The seas were plenty lumpy, and still basically on our starboard quarter,
but, with the tight sails, we didn't roll much at all. The skies were
brilliant, the wind was still mild but capable of power generation, so our
electrical system steadily replaced amps we had used. It was a great day to

11:15 saw a brief wind shift to further NE, allowing us to ease the sails a
bit, and Flying Pig stood up slightly, at only about 10* of heel, a more
comfortable position in the cockpit. So, even though the wind also dropped a
bit, in the 8-12 knot range, we maintained our speed, and, because the waves
were slightly less, managed to keep our apparent wind at about 45-60*. All
this sun and wind was producing a net increase of between 10-15 amps over
our usage, which warmed our heart considerably :{)) It could only get
better, too, as, due to our orientation, the solar panels were facing at the
opposite direction of angle to take advantage of the sun. As the day wore
on, eventually our direction of heel would work to our advantage, as the sun
moved from east to west.

By 12:30, the wind was picking up, but still a very nice sail. At 13-18
knots of apparent wind, still in our 45-60* angle to the wind, we sped ahead
(only in a sailboat does one think in terms of our 6.5-7.5 knots as
speeding!) into the increasing seas. Those produced a lot of spray, so we
dropped the starboard panel in our enclosure to keep out the salt entering
the cockpit, wetting our sport-a-seats (an articulated cushioned seat with
ratchets similar to what you'd see in the typical webbed-tube lounges which
fold up into a rectangle but allow a position from flat to
elevated-chest/lowered-foot attitude) on which we relax while on watch.

We've learned in the past that this point of sail is just about perfectly
balanced on Flying Pig with the sails trimmed to optimum performance. In
the event of a rudder failure, assuming it's just flopping and not locked to
one side or another, it's entirely possible to steer a sailboat by adjusting
sail trim.

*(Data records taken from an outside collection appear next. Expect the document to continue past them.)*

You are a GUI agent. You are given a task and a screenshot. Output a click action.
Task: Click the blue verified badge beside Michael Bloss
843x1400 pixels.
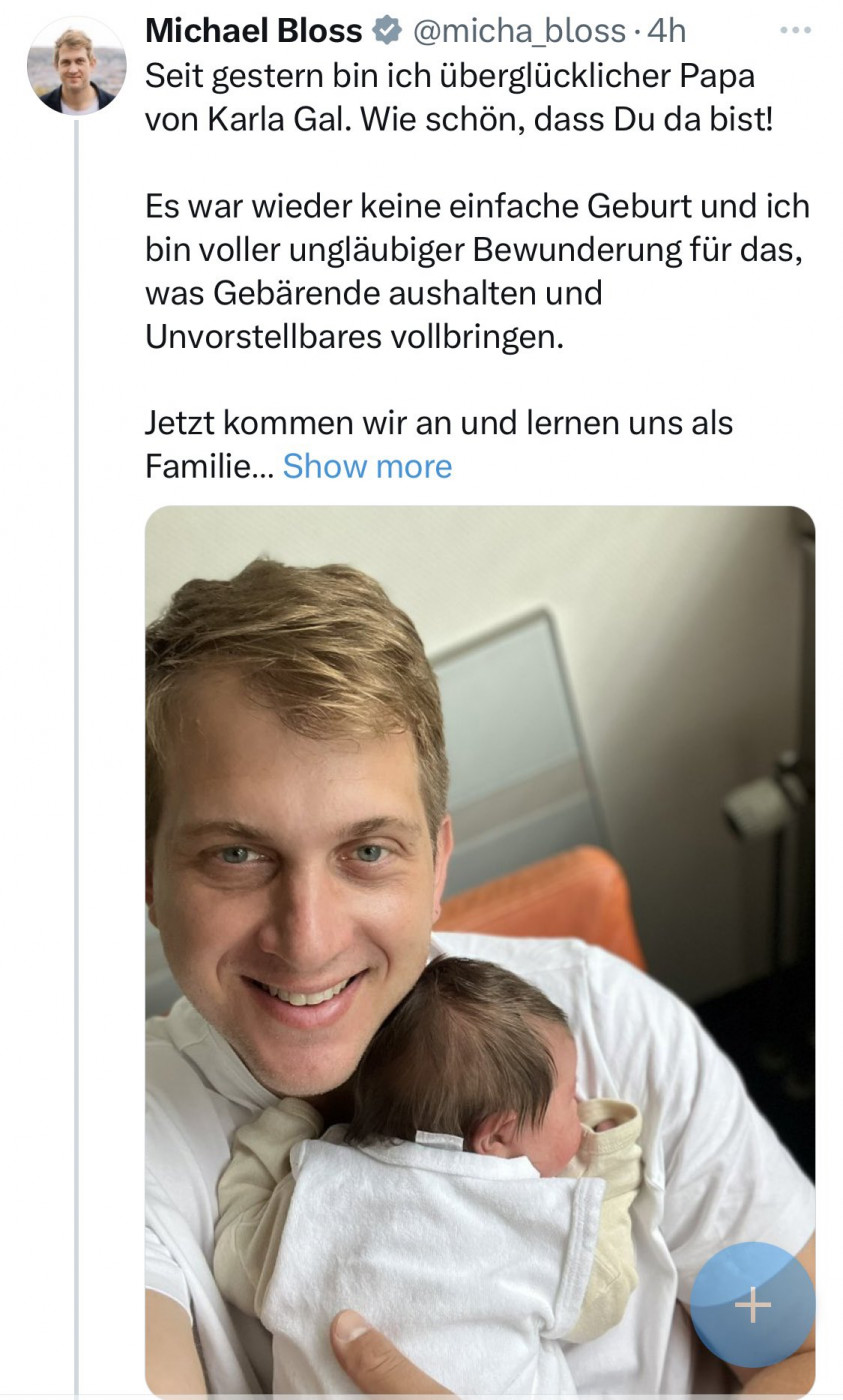(386, 32)
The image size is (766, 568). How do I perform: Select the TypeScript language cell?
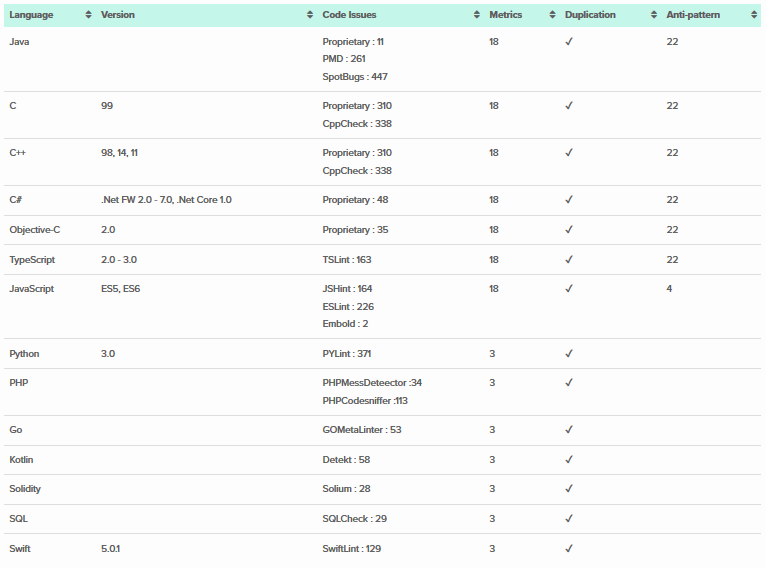(x=32, y=260)
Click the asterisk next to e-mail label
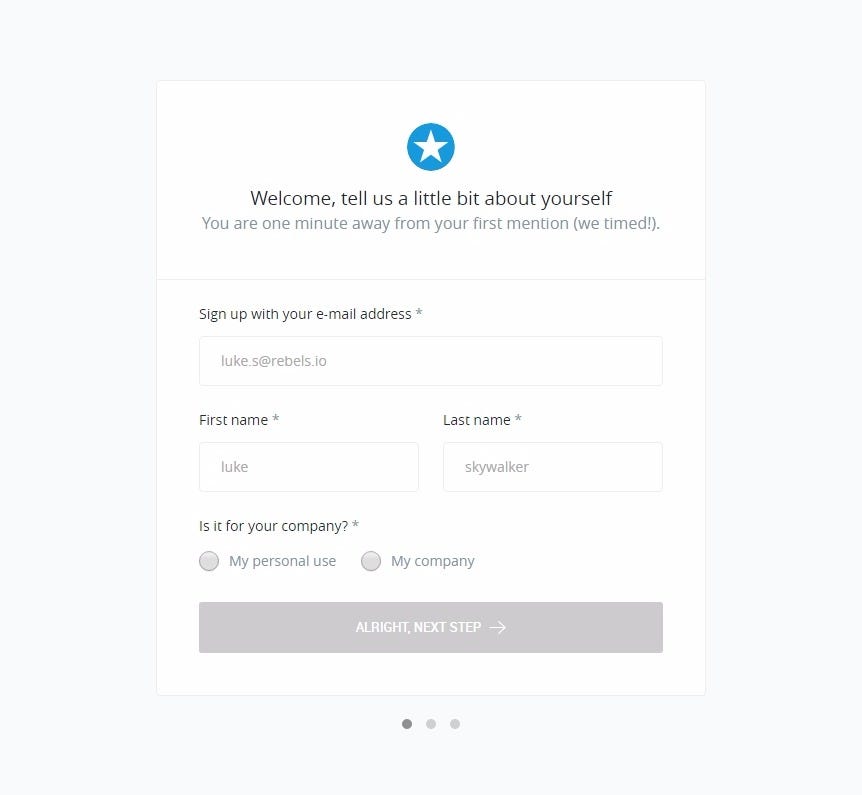The image size is (862, 795). point(419,314)
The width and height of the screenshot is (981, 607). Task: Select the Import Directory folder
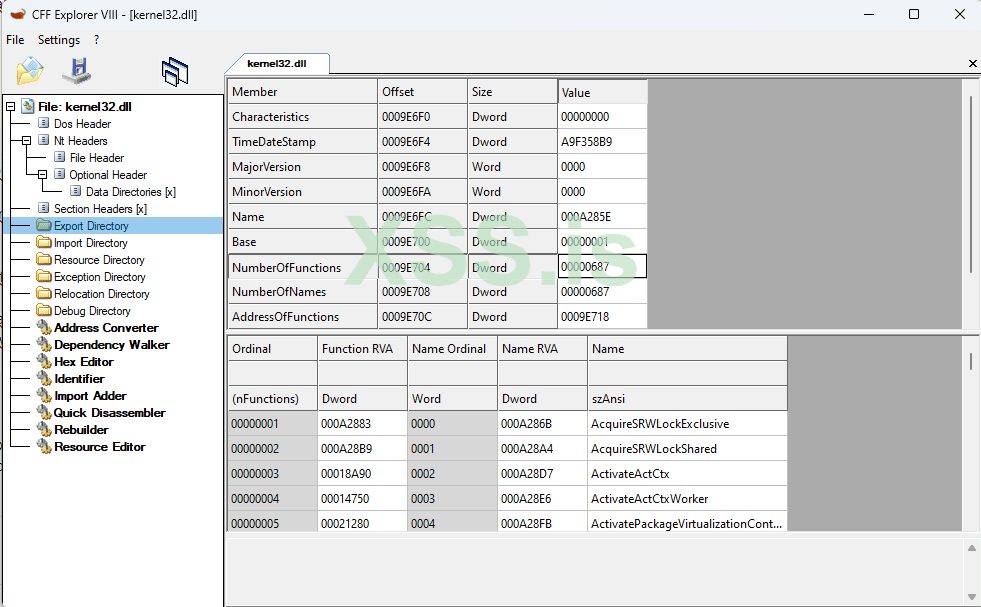pos(90,243)
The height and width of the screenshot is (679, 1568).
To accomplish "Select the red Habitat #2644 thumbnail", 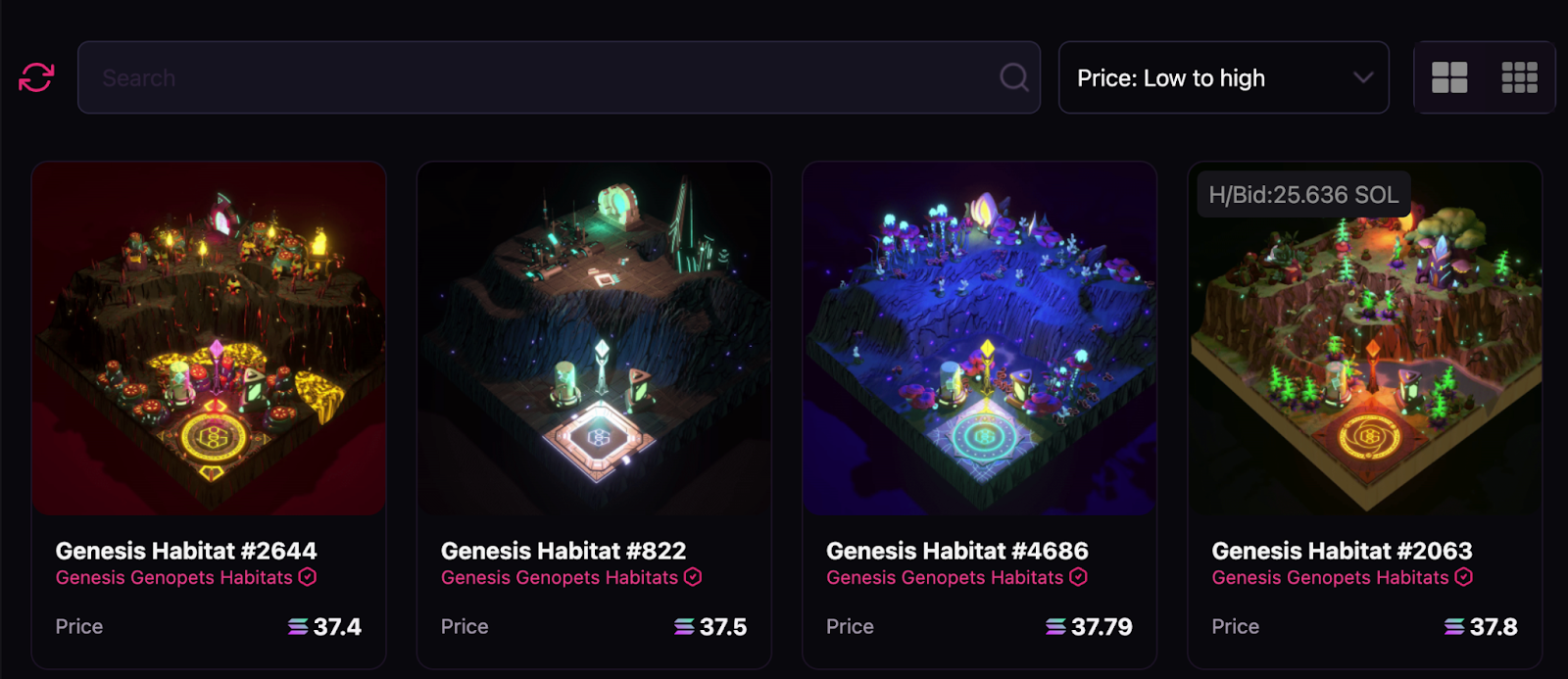I will coord(209,338).
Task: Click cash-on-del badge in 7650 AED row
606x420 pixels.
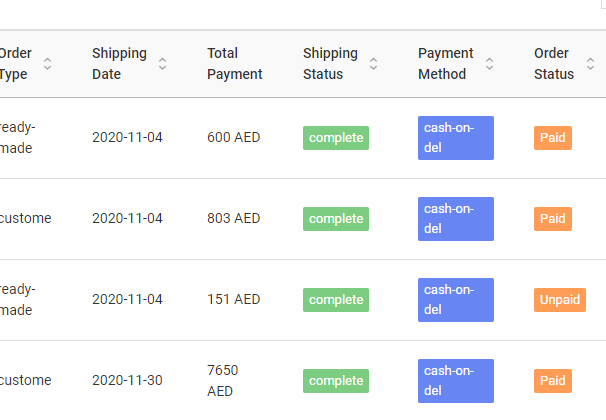Action: click(455, 381)
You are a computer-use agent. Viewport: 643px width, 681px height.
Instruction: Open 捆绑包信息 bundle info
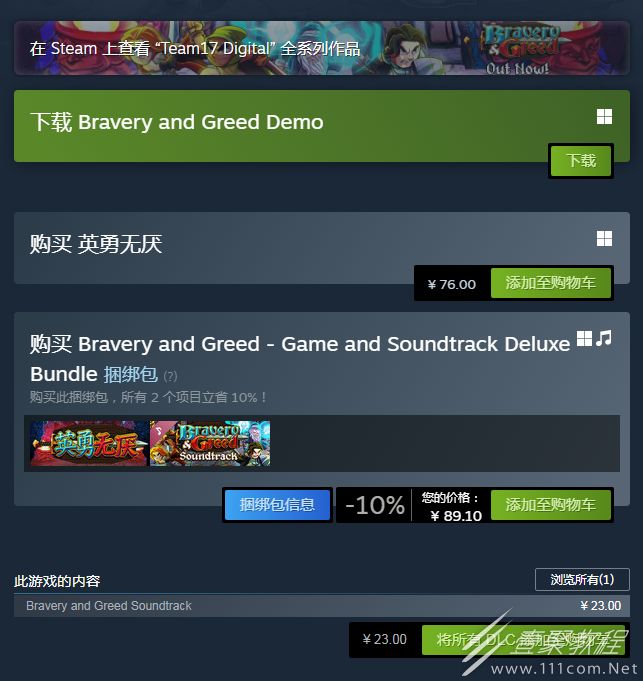click(277, 505)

As it happened, somewhere along the way, our autopilot

That's an anomaly which seems to afflict all autopilots, for whatever
reason, and, if you're not paying attention, or don't hear the beeps which
accompany the event (we didn't in this case), it can result in some
excitement as the boat heads off in directions you'd not wanted, let alone
into danger. Let go long enough, it usually results in some scrambling to
get the boat back onto its proper course. However (we don't know) long it
had been before we'd noticed it, however, Flying Pig held exactly to her
course without all the constant little tweaks in direction which Otto (our
autopilot) usually does to keep us to our rhumbline.

As we went along, and the wind occasionally hit 20 knots, I wondered about
shortening sail, as our direction into the wind provided more heel than it
would with the apparent wind further aft, and our position, relatively close
to shore, though in about 100' of water, wouldn't allow us much room to run
downwind in the event of increasing conditions .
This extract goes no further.